The arrival of the new year prompts forecasters to reflect on what may lie ahead for our economy.
For Canada and B.C., the picture is mixed. Several external risks and domestic headwinds are likely to weigh on economic activity. But some positive factors are also in place.
Starting with external risks, one important question concerns the implications of a slowing global economy.
The U.S. economy is still expanding at a decent pace. But growth across much of Europe seems to have come to halt, and China’s massive economy has cooled in the face of a slumping stock market, high corporate debt loads, and new American tariffs on Chinese exports.
So far, China has gotten the worst in the trade war initiated by U.S. President Donald Trump. If the U.S.-China trade conflict escalates further, the consequences could be dire for both the global economy and Canada/B.C.
A second question is the fate of the revised NAFTA deal hammered out by the U.S., Canada and Mexico last fall – the awkwardly named U.S-Mexico-Canada Agreement.
While Canada and Mexico can easily approve the USMCA in their national legislatures, the same is not true in the U.S., where Congress operates independently of the president and has constitutional power to say yes or no to trade agreements.

> **Dataset excerpt**
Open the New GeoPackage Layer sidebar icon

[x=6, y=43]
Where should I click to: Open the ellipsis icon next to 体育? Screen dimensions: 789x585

> **Complete the following**
• a. Check each statement against the economic outlook passage and answer yes or no, quoting the words from the passage that decide it.
(i) The U.S. economy is still growing at a decent pace.
(ii) Canada and Mexico are expected to have difficulty approving the USMCA in their national legislatures.
(iii) The U.S. Congress has constitutional power to approve or reject trade agreements.
• b. Using the economic outlook passage, answer these questions:
(i) What prompts forecasters to reflect on what may lie ahead for the economy?
(ii) Who initiated the trade war?
(iii) When was the revised NAFTA deal hammered out?
• c. Pick up the economic outlook passage after its final sentence and carry it forward.

> **Expected outputs**
• a.
(i) Yes: "The U.S. economy is still expanding at a decent pace."
(ii) No: "Canada and Mexico can easily approve the USMCA in their national legislatures"
(iii) Yes: "has constitutional power to say yes or no to trade agreements"

• b.
(i) The arrival of the new year.
(ii) U.S. President Donald Trump.
(iii) Last fall.

• c.
With the Democrats taking control of the House of Representatives following the recent mid-term elections, and with the Trump administration mired in daily chaos, it is unclear whether American legislators will approve the USMCA in 2019. If they don’t, there will be a dampening effect on business investment and confidence in Canada.
The path of interest rates and borrowing costs is a third key question that bears on the Canadian/B.C. economic outlook.
Last fall, the Bank of Canada was hinting it would hike its short-term policy interest rate up to three more times by the end of this year, on the heels of previous increases.
But the bank has recently changed course, as slumping oil prices and softer Canadian housing markets have led it to revise down its Canadian economic forecast for 2019. In this environment, the bank may hold off on increasing its policy rate for the first half of the year.
It is also worth noting that market-determined interest rates, including bond yields, have been declining since November, signalling some underlying pessimism about the health of the Canadian economy.
All of this points to more accommodative financial conditions for businesses and households carrying debts or needing fresh credit, compared to what forecasters were expecting last fall.
A fourth big question hangs over housing markets here in B.C.
The once red-hot housing and real estate industries are clearly downshifting, with home sales plunging and prices trending lower in the lower mainland and some other regions.
Residential construction is also losing steam, as housing starts in the province declined by seven per cent last year. In Metro Vancouver, starts were down by 11 per cent.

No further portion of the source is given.